SHORT TASK:
In the thread below about shifting a circular array, list every name that the second code listing declares with the keyword var.

Set it up with pointers, and it takes almost no time. Each element points to the next, and the "last" (there is no last; after all, you said it was circular) points to the first. One pointer to the "start" (first element), and maybe a length, and you have your array. Now, to do your shift, you just walk your start pointer along the circle.

Ask for a good algorithm, and you get sensible ideas. Ask for fastest, and you get weird ideas!

This method will do this work :

public static int[] solution1(int[] A, int K) {
    int temp[] = new int[A.length];

    int count = 0;

    int orignalItration = (K < A.length) ? K :(K%A.length); 


    for (int i = orignalItration; i < A.length; i++) {
        temp[i] = A[count++];
    }
    for (int i = 0; i < orignalItration; i++) {
        temp[i] = A[count++];
    }

    return temp;
}

This algorithm runs in O(n) time and O(1) space. The idea is to trace each cyclic group in the shift (numbered by nextGroup variable).

var shiftLeft = function(list, m) {
    var from = 0;
    var val = list[from];
    var nextGroup = 1;
    for(var i = 0; i < list.length; i++) {
        var to = ((from - m) + list.length) % list.length;
        if(to == from)

DATA BLOCK:
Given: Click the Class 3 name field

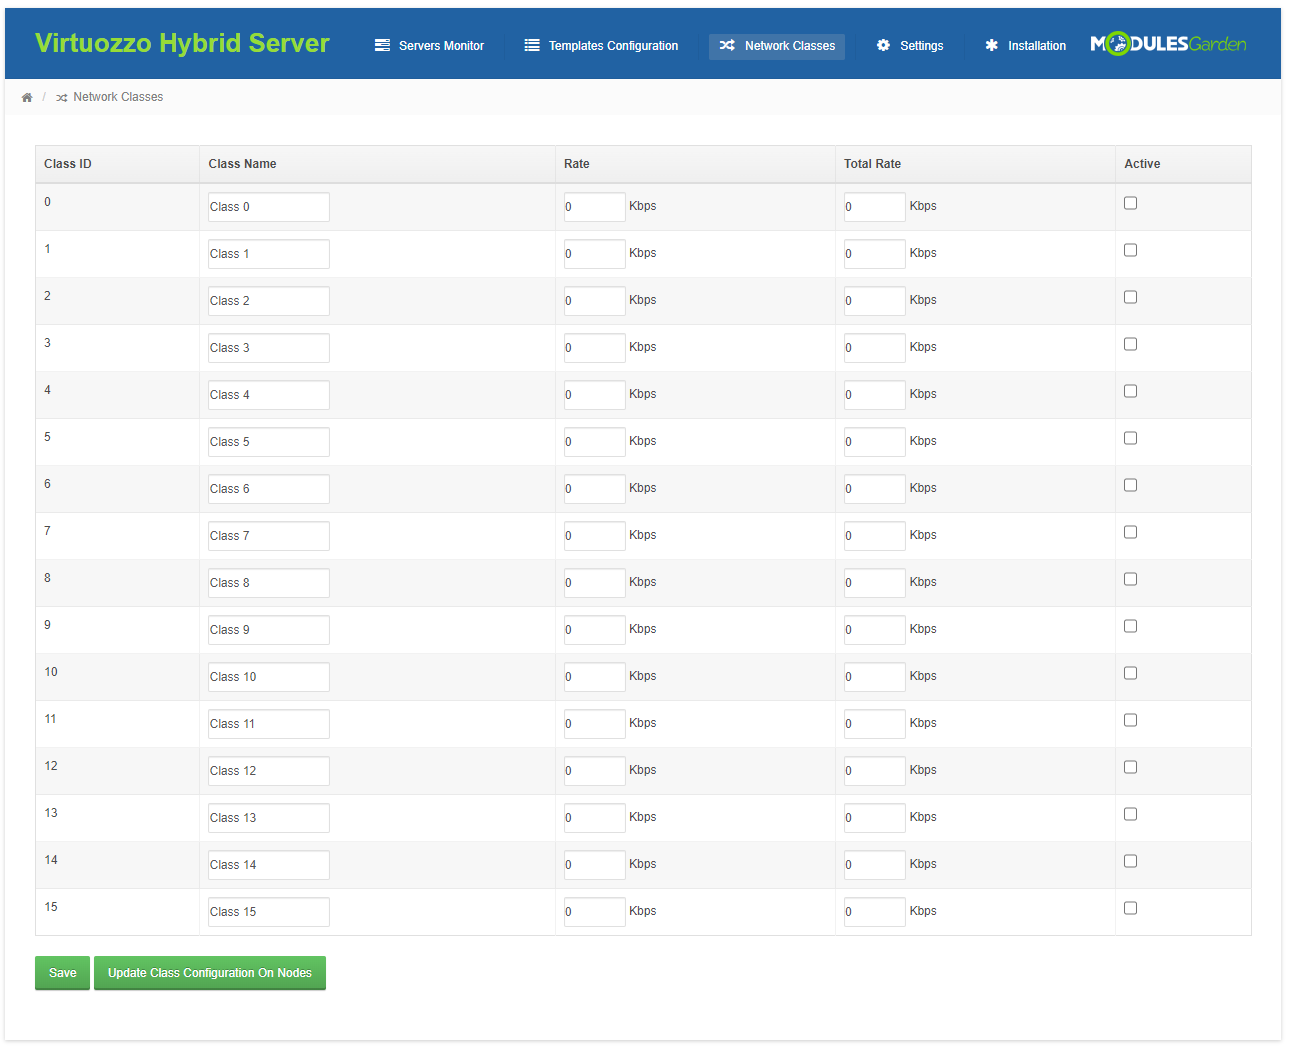Looking at the screenshot, I should (268, 348).
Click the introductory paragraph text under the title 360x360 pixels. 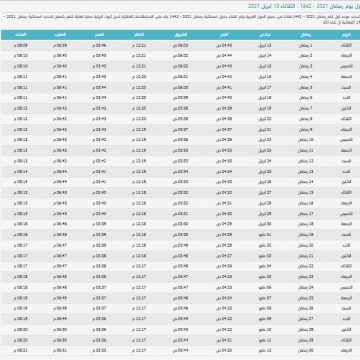[180, 19]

WRITTEN ANSWER:
shiftLeft, from, val, nextGroup, i, to